Even after seven years of civil war in Rhodesia in which at least 30000 people died, when the opportunity to gain power through elections was on offer, Mugabe expressed his disappointment that he would be denied the kind of power that military victory would have given him.

Power for Mugabe was not the means to an end but the end itself.

This year Mandela celebrates his 90th birthday, acclaimed around the world as one of the great leaders of his time, while Mugabe battles on grimly after 28 years of power in Zimbabwe like an 18th century prizefighter blinded by his own blood - and the blood of many others.

Yet the early years of Mugabe's rule seemed so full of promise. Instead of the angry Marxist ogre that the white minority had feared, after winning the 1980 election Mugabe appeared as a model of moderation, pledging to work for reconciliation and racial harmony.

Even the recalcitrant white leader, Ian Smith, who had previously denounced him as "the apostle of Satan", now found him "sober and responsible".

Western governments lined up with offers of aid.

In its first year of independence, Zimbabwe was awarded R14billion in aid, enabling Mugabe to embark on ambitious programmes of education and health development.

The white population, too, benefited from growing economic prosperity. Given large increases in commodity prices, white farmers - the backbone of the economy - became ardent supporters of Mugabe's government and his ruling Zanu-PF party. "Good old Bob!" they cheered.

But Mugabe's black political opponents fared less well. Within weeks of gaining power in 1980, Mugabe set out to crush political opposition in Matabeleland and establish a one-party state.

The military campaign he unleashed there in the 1980s culminated in mass murder. As many as 20000 civilians are estimated to have died. But it gave Mugabe the total control he had always sought.

In Harare, meanwhile, Mugabe's inner circle scrambled for property, farms, businesses and government contracts. Mugabe joined the fray, but his real obsession was not with personal wealth but with power.

With his one-party system, Mugabe's tentacles reached into every corner of the land. One by one, parliament, the state media, parastatal organisations, the police, the civil service and, eventually, the courts, were subordinated to his will. In dealing with dissidents, his secret police were licensed to harass, intimidate and even murder at will.

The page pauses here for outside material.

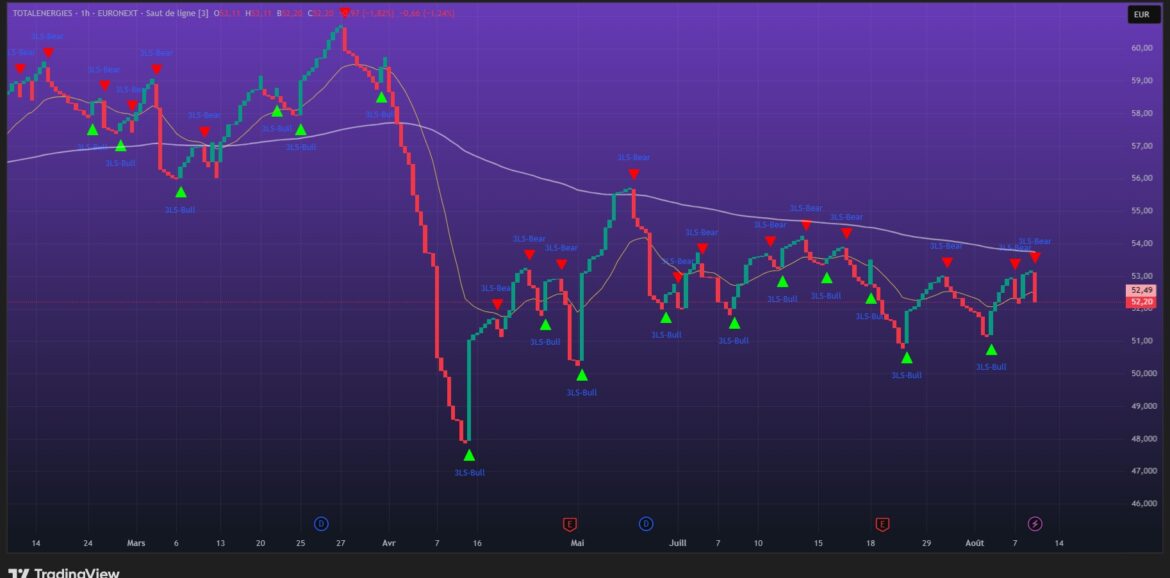
Task: Click the 'Mai' label on time axis
Action: [577, 543]
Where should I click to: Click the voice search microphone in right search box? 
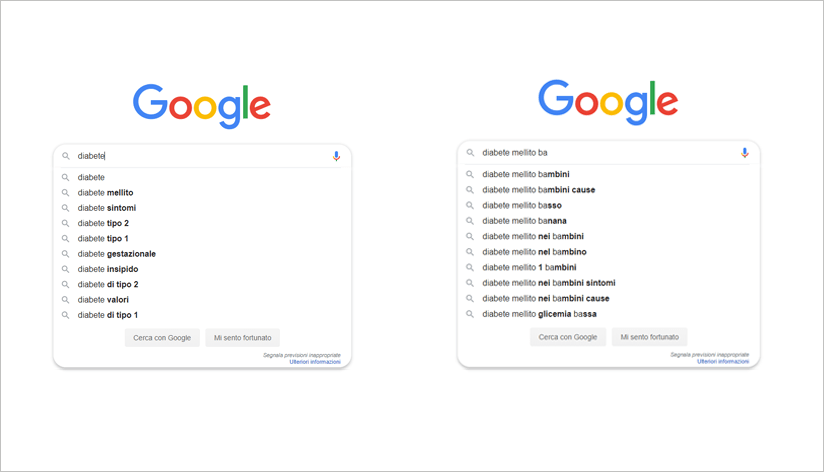[x=745, y=153]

Whatever good intentions he had started out with had long since faded.

A land reform programme financed by Britain came to a halt when it was discovered that Mugabe was handing out farms intended for peasant resettlement to his own cronies.

Ordinary people meanwhile suffered the brunt of government mismanagement.

By 2000, Zimbabweans were generally worse off than they had been at independence: average wages were lower; unemployment had trebled; public services were crumbling and life expectancy was falling.

As opposition to his rule mounted, Mugabe struck back with increasing ruthlessness. His first target was white farmers who, worried about their title to land, had shown signs of supporting a new opposition coalition, the Movement for Democratic Change.

Hoping to bolster his popularity, Mugabe sent gangs of party activists to rural areas to seize control of white-owned farms to distribute to his supporters, but it led only to the collapse of the agricultural industry.

Since 2000, he has used all the government's resources to attack his opponents, sanctioning murder, torture and lawlessness of every kind, rigging elections, violating the courts and suppressing the independent press.

In a speech in 2003, he warned he would use even worse violence if necessary, threatening to act like a "black Hitler" against the opposition. "If that is Hitler, then let me be a Hitler tenfold. That is what we stand for."

The cost of this strategy has been enormous. Zimbabwe has been reduced to a bankrupt and impoverished state, threatened by economic collapse and catastrophic food shortages.

But still Mugabe fights on.

"No matter what force you have, this is my territory and that which is mine I cling [to] unto death," he said in 2001. And he is far from finished.

Though losing control of parliament in last month's election, he can still rely on party militias, youth groups, war veterans, police and army generals to help him win the next round of the presidential election.

Violence has been Mugabe's stock-in-trade for more than 30 years. Indeed he has boasted that he has "a degree in violence".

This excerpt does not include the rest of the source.